Joint Base Charleston

 

437 MXS Airman selected for Air Force Honor Guard

By Staff Sgt. Daniel Bowles | Joint Base Charleston Public Affairs | August 04, 2010

JOINT BASE CHARLESTON, S.C. -- Trading skills steeped in the nuts and bolts of aerospace ground equipment, an Airman with the 437th Maintenance Squadron here is preparing for an honorable mission far from the edges of the Charleston flightline.

Senior Airman Arthur Eschenburg and his wife Rebecca will be embarking on the next phase of their life together with the "Chief's Own" Air Force Honor Guard team at Bolling Air Force Base, D.C., in October. In less than two months the couple will depart, and the feeling Airman Eschenburg said he now enjoys has surpassed his expectations.

"The day I found out, I called my wife over lunch and said, 'Start packing.' She asked why, and I said, 'Just start packing' - that's when she put the dots together and she started crying," he said. "If you told me a year ago I'd be going to the Air Force Honor Guard, I wouldn't have believed you."

Airman Eschenburg goes by "Ecsh" for short at the Base Honor Guard detachment. His last name has proved too hard for most to pronounce, he said.

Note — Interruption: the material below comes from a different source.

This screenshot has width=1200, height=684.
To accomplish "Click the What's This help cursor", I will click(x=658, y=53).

He arrived at Charleston nearly three years ago and has been an Honor Guard member for one. It was approximately six months ago he set out to prove he has what it takes to stand with the "Chief's Own," although he was nearly counted out due to a clerical error.

With many thanks for the overwhelming support of Charleston leadership, he said his package was able to be resubmitted for a second time. It is with great pride he will join the team, Airman Eschenburg said, and speaks highly Joint Base Charleston that he was selected.

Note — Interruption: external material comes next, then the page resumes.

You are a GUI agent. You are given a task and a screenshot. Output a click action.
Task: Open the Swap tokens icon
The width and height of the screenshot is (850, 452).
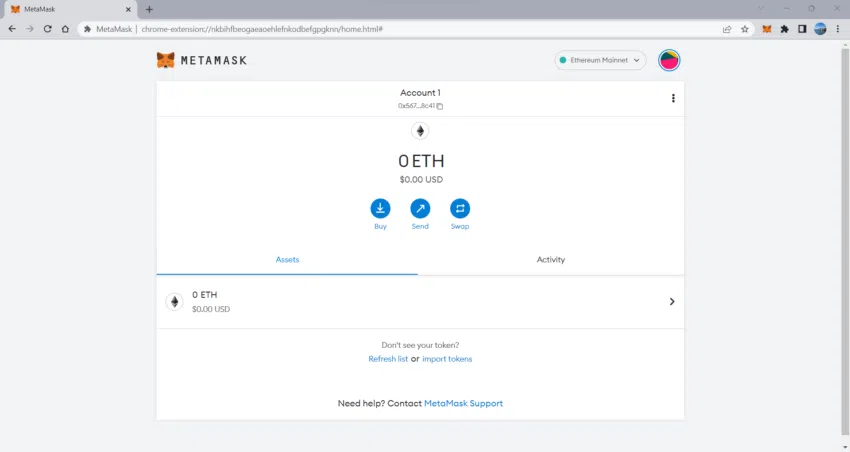click(x=460, y=209)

In the course of the past year Airman Eschenburg discovered he had something more to prove - to himself, his family and to the Air Force. In joining the Boy Scouts at 11 years old, he found he had an eye for detail and excellence, he said. Childhood reflections, carried into adulthood, only reaffirmed in his mind the choice to make Air Force Honor Guard his aspiration, he said.

Ironically, he said he'd been oblivious a detachment existed at Charleston upon first arriving, until seeing them perform at a promotion ceremony. After the experience, it wasn't long before he joined up.

The indoctrination into Charleston's Base Honor Guard can be a difficult one, said Staff Sgt. Chanice Reid, Base Honor Guard noncommissioned officer in charge, but Air Force Honor Guard is even more difficult, she added. The training she administers at Charleston was derived from experience she gained at Bolling Air Force Base, where she trained among Air Force-level guardsmen.

"I train to prepare for Air Force Honor Guard," she said. "When members first come in, they are placed in a basic training-style program. A lot goes into it, and you can really tell the ones who love it."

Airmen Eschenburg said he is under no illusions about the difficult duty he has in store. He knows some of the same stories of honorable services performed by guardsmen as Sergeant Reid, from service members standing guard at the Tomb of the Unknowns in the face of a hurricane, giving funeral honors to national leaders at Arlington National Cemetery and facing hours of grueling training in a facility she calls "The Barn". Even a shoe shining session lasting up to eight hours is not beyond the resolve of its most committed members, they said.

Airman Eschenburg has had months to consider his new assignment, he said, and many nights falling asleep wondering what the future would hold.

"It'll be hard, but it's worth it," he said. "They are everything the Air Force represents - the epitome of the Air Force."